Many years ago and I have no idea where, a young lady named Barbara kept nagging her dad to convert to Christianity. He became so sick of this that to shut her up he chopped off her head. So Saint Barbara became the patron saint of those facing sudden death in general and gunners in particular. She was the reservoir of much praying as the soldiers toiled over the gun here.

As Mary led us up to the gun emplacement which is now the lookout for the high fenced Royal Albatross Colony Reserve on Taiaroa Head, she paused and turned towards the hill ridge along the side of the reserve. She pointed out where her family have lived over many generations and some still do. Mary retires this month, March and plans to visit the UK, Shetland islands and Avignon with her English husband.

She spoke with immense pride about the 70 years of continuous research, protection and conservation that is being managed at the Nature Reserve by the D o C, Department of Conservation. How necessary is this protection with the ever increasing numbers of Albatross drowned in long line fishing, a predicament so easy to avoid with the use of weights to keep the lines well under water until near the fishing boat.

We watched one uncertain and reticent albatross toddle off down a grass path, away from its nest, towards the cliff edge, harassing a female sitting on her nest on the way. With baited breath we were united “Will he fly, oh no he’s changed his mind.” He opened and flexed his wings a few times and then, when we had almost given up, off he leaped with such grace, embracing his natural element and soaring out to sea.

If he was an adult bird he will be among the 85% of adults who return to this spot after two years. If he was a young bird his first circuit of the South Pole will take four years before he returns with 75% of his fellow young birds.

On the same day we were looking forward to returning later to the Reserve to view the little blue penguins who come ashore every evening to their nests, but first we would have some lunch and a look around the little museum in Portobello that is sited in an old settlers house complete with outbuildings.

The museum presents another fascinating account of the lives of the settler families through photos and artefacts.

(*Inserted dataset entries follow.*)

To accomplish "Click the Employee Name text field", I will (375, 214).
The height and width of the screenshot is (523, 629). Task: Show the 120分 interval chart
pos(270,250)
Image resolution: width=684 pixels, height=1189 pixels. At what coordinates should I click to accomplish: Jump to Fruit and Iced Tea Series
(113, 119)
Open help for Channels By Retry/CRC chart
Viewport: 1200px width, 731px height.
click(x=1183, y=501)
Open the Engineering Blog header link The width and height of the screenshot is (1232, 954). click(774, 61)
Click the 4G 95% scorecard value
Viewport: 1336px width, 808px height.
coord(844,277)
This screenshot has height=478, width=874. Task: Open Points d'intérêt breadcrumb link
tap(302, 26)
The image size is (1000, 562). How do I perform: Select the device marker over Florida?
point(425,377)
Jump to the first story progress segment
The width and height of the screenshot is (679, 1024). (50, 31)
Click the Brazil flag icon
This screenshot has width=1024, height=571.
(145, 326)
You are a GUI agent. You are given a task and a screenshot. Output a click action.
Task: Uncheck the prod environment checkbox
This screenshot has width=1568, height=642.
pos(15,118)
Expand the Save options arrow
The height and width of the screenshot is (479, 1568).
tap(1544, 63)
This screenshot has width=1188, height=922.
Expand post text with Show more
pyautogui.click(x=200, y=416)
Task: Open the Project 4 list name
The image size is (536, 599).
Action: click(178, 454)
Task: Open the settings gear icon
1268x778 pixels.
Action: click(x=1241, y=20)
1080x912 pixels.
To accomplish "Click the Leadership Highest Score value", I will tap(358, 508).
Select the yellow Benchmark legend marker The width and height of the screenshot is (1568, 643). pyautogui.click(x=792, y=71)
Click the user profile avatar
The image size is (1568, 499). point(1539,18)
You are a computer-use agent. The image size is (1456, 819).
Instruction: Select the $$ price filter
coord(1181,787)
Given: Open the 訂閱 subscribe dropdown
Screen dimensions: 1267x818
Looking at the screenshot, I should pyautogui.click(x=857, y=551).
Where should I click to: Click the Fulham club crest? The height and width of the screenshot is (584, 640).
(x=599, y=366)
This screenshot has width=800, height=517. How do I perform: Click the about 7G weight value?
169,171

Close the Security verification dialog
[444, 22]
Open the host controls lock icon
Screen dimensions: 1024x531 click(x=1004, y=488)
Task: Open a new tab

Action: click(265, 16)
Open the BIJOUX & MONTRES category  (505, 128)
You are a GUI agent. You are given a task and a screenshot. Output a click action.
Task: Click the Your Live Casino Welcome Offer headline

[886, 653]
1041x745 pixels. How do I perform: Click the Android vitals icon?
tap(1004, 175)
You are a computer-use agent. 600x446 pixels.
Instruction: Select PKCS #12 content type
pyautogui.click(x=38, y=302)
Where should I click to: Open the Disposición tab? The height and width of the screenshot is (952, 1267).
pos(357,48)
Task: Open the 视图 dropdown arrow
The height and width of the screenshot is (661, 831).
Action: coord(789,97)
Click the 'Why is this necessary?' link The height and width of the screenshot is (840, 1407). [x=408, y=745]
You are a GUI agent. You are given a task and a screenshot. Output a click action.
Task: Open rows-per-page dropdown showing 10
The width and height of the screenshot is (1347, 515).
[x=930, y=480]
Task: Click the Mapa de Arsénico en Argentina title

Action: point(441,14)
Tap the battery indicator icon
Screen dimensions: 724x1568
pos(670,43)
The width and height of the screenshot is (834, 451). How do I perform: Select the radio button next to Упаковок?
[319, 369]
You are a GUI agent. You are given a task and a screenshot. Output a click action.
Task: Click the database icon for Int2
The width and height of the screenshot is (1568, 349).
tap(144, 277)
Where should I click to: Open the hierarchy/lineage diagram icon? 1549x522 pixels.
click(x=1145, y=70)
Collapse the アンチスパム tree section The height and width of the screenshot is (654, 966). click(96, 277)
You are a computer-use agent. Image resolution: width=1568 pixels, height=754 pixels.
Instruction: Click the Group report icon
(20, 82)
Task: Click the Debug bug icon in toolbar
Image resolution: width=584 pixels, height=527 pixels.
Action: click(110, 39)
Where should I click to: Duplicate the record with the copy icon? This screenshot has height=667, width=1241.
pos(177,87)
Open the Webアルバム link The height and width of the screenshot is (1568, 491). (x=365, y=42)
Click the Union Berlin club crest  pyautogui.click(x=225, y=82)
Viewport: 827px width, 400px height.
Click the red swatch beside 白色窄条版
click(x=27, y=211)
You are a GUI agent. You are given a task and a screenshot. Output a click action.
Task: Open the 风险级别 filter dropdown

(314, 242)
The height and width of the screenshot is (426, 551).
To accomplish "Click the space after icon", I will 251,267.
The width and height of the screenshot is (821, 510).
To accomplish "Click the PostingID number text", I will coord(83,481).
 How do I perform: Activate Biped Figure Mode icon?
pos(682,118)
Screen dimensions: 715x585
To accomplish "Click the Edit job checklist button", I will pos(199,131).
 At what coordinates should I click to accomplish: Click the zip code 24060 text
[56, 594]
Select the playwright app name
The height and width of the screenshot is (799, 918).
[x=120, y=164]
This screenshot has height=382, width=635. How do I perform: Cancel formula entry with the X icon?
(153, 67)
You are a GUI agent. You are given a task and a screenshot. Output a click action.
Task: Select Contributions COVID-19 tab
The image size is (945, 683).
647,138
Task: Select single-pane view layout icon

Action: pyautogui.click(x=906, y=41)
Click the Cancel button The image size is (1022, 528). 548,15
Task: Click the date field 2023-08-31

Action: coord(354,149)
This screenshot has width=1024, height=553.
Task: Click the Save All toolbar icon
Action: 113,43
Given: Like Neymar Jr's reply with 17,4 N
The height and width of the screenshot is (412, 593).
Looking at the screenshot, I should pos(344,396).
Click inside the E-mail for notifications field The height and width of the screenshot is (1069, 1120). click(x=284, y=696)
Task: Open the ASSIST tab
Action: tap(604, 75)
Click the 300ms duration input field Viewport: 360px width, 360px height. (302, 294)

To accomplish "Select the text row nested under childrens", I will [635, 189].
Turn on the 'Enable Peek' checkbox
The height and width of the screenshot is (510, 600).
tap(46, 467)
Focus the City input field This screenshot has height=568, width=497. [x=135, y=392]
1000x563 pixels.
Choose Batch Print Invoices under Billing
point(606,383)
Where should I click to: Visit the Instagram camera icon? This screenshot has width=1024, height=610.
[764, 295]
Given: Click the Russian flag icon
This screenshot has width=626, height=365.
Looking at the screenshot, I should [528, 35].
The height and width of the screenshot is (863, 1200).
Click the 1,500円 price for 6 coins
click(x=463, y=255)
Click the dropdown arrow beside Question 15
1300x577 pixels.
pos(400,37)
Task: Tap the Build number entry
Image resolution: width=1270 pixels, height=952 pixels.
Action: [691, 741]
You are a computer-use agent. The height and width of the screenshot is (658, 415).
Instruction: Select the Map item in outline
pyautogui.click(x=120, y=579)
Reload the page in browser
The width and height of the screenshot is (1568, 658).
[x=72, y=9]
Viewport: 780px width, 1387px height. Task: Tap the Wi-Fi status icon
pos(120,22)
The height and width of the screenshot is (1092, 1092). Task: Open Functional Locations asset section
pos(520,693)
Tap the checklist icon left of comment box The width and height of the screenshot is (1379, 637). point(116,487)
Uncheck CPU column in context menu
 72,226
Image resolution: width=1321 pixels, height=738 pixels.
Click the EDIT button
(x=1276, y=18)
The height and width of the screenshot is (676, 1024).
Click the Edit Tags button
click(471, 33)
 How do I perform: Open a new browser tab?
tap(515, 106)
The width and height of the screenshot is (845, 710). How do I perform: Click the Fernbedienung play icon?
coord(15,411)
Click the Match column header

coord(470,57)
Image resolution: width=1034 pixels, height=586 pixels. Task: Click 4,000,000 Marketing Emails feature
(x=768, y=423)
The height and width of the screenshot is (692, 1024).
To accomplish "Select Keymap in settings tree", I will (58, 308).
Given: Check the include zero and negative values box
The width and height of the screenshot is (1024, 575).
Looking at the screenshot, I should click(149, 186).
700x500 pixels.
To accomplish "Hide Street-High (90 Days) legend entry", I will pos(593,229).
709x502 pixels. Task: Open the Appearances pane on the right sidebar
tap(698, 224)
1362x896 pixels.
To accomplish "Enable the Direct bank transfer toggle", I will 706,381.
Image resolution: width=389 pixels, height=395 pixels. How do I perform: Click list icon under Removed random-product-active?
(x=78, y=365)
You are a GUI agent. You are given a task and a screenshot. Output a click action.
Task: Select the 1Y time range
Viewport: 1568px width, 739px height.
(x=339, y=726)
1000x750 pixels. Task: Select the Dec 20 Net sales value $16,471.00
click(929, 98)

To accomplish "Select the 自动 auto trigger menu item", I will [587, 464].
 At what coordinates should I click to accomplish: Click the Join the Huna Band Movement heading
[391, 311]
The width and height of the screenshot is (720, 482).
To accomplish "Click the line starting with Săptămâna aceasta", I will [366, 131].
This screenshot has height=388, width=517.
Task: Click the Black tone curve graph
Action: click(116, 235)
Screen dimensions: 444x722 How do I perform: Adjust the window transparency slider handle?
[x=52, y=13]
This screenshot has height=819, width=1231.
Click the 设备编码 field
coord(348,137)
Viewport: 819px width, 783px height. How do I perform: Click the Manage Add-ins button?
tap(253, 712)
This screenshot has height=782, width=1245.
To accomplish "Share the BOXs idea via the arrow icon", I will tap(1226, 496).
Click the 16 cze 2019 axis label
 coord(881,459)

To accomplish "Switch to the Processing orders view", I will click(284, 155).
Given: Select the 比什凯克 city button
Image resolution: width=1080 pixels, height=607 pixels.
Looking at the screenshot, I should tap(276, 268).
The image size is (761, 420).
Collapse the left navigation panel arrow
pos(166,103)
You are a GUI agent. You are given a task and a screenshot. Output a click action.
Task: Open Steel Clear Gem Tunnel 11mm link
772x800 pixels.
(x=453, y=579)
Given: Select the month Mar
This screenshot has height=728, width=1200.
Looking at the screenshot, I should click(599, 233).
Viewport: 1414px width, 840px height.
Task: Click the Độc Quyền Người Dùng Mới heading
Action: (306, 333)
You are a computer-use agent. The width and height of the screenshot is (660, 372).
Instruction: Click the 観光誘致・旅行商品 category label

In one of the outbuildings that housed domestic and farming machinery, on the wall, was an advertisement for Nitrate and Phosphate fertiliser dating back to 1870. So the tragic pollution of the once pristine rivers with cattle waste and the leaching of these chemicals out of the ground and into the water courses started 150 years ago. It is surprising how quickly a river can recover under proper management and at last the problem is well known and understood, so hopefully the right action will be taken to clean up the rivers.

Returning to our evening date with the little blues we came across some very chilled fur seals just off the road languishing on the shores of the Otago Sound.

Our little crowd, standing on the fenced and elevated platform, lit from underneath so the penguins couldn’t see us, did not have long to wait for the arrival of the troop of thirty or so penguins. They had to run the gauntlet of marauding seagulls to make it to their well paddled path into the thick grassy area and their nests. It was impossible to get perfectly sharp photos of them as the shutter had to open up and take longer to close than normal to absorb enough light in the near dark conditions, so they were invariably blurred, or ‘soft focus’ as I prefer to call it.

One little chap was convinced there was something up there and stood by our platform for ages staring up at us staring back down at him/her. We were not allowed to let any light come from our cameras, either flash or light meter red as it could damage their eye sight and frighten them. We should not have been there really, any of us.

Enriched by our proximity to such special little creatures we wandered back up the steps to the sounds of their grunting happily as they settled down for the night. Their biggest predators are possums, dogs and car tyres so we drove very carefully back to camp.